I was at a love hate situation when trying to find my perfect camera as for my hands, canon just fits my hands so well and feel so comfortable and i loved the lenses i owned for my canon system but was always unhappy with low light or underexposed images with canon always getting funny patchy color banding and weird patches of color in dark shadow areas. The d800 has been unbelievable as to the files and what one can do with them. I am still not happy with nikon ergonomics but i will live with it just to have the better files out of the camera.  
                                                                                               cheers


----------



## JTPhotography (Aug 24, 2013)

Great, I am REALLY close to jumping ship and I read this. Now I am closer. 

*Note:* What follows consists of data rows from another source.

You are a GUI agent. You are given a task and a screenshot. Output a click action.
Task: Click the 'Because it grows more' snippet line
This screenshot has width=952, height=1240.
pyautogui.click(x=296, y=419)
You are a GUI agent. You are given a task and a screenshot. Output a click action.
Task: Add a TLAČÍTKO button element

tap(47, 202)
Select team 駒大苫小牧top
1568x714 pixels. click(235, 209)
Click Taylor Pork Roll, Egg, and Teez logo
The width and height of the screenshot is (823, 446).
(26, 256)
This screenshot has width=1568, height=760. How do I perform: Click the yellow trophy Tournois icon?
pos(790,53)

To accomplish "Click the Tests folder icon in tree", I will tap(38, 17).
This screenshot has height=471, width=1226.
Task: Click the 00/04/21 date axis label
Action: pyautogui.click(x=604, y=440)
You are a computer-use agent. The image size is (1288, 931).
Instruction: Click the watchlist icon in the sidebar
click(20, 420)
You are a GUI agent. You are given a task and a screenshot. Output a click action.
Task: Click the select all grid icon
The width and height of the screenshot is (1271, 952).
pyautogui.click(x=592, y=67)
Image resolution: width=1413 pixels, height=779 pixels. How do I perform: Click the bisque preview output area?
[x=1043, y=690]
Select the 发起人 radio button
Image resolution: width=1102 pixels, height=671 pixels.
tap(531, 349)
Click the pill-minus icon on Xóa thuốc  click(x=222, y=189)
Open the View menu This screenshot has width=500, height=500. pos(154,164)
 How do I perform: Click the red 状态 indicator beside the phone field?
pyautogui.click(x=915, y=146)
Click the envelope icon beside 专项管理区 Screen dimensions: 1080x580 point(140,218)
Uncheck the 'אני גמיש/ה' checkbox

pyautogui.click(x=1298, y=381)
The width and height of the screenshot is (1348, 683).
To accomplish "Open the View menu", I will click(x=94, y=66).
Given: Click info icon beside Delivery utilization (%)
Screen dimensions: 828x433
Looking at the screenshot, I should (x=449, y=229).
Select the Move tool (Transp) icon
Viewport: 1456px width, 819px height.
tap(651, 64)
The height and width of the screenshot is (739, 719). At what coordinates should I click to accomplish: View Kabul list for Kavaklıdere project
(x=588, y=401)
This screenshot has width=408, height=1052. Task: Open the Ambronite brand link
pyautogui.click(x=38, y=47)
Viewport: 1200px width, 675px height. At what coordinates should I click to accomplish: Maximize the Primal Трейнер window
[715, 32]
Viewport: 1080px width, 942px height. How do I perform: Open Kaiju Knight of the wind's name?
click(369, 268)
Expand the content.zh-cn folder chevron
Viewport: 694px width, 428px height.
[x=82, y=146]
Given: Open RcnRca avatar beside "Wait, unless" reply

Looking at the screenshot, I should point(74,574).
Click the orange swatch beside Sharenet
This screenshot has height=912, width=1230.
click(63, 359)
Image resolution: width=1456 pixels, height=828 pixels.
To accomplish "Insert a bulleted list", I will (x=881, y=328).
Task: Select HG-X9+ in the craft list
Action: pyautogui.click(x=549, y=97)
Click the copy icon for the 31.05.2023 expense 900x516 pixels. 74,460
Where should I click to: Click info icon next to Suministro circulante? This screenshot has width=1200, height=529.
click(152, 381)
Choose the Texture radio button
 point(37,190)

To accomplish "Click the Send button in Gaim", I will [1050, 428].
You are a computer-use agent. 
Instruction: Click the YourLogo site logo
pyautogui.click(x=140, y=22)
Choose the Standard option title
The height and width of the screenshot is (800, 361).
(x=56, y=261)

Seriously, I can sell what I have and replace it with the exact same Nikon equivalent and not have to invest that much more. The only thing holding me back is the big canon thing that is supposedly on deck. But do I really need 49 or 75 megapixels? And won't Nikon up the ante and match it? They seem to be ahead of the game in sensor technology, seems to be the right side to be on. I am not brand loyal at all. Really disappointed in Canon right now.


----------



## fotofinish (Aug 24, 2013)

I love mine too. It is just outstanding and incredibly versatile.




Markw said:


> Incredible.  And it's very true.  The camera is incredible, and unbelievably versatile.  I love mine.
> 
> Mark


----------



## rexbobcat (Aug 24, 2013)

JTPhotography said:


> Great, I am REALLY close to jumping ship and I read this. Now I am closer.
> 
> Seriously, I can sell what I have and replace it with the exact same Nikon equivalent and not have to invest that much more. The only thing holding me back is the big canon thing that is supposedly on deck. But do I really need 49 or 75 megapixels? And won't Nikon up the ante and match it? They seem to be ahead of the game in sensor technology, seems to be the right side to be on. I am not brand loyal at all. Really disappointed in Canon right now.



Don't chase the rabbit....

Chances are, your photos won't get any better by  lusting after a new Canon/Nikon/Sony camera.


----------



## amolitor (Aug 24, 2013)

rexbobcat said:


> JTPhotography said:
> 
> 
> > Great, I am REALLY close to jumping ship and I read this. Now I am closer.
> ...



Yeah. Plus, you always have the old "expose properly" strategy to fall back on..


----------



## sleist (Aug 24, 2013)

This thread is older than my belly button lint.


----------



## Murray Bloom (Aug 24, 2013)

I've always been impressed by what I've been able to coax out of my Nikons' shadows. It doesn't seem to even matter which model.

Here's an example, shot seven years ago with a D200, which, at 10MP doesn't even have a CMOS sensor (CCD), and is several generations behind today's available technology.

Fisheye Shops (original capture and final image):


 

1/250, F11, ISO 400; 10.5mm Fisheye - The area above and beside the arch was intentionally made black. No HDR was used in the making of this image.


----------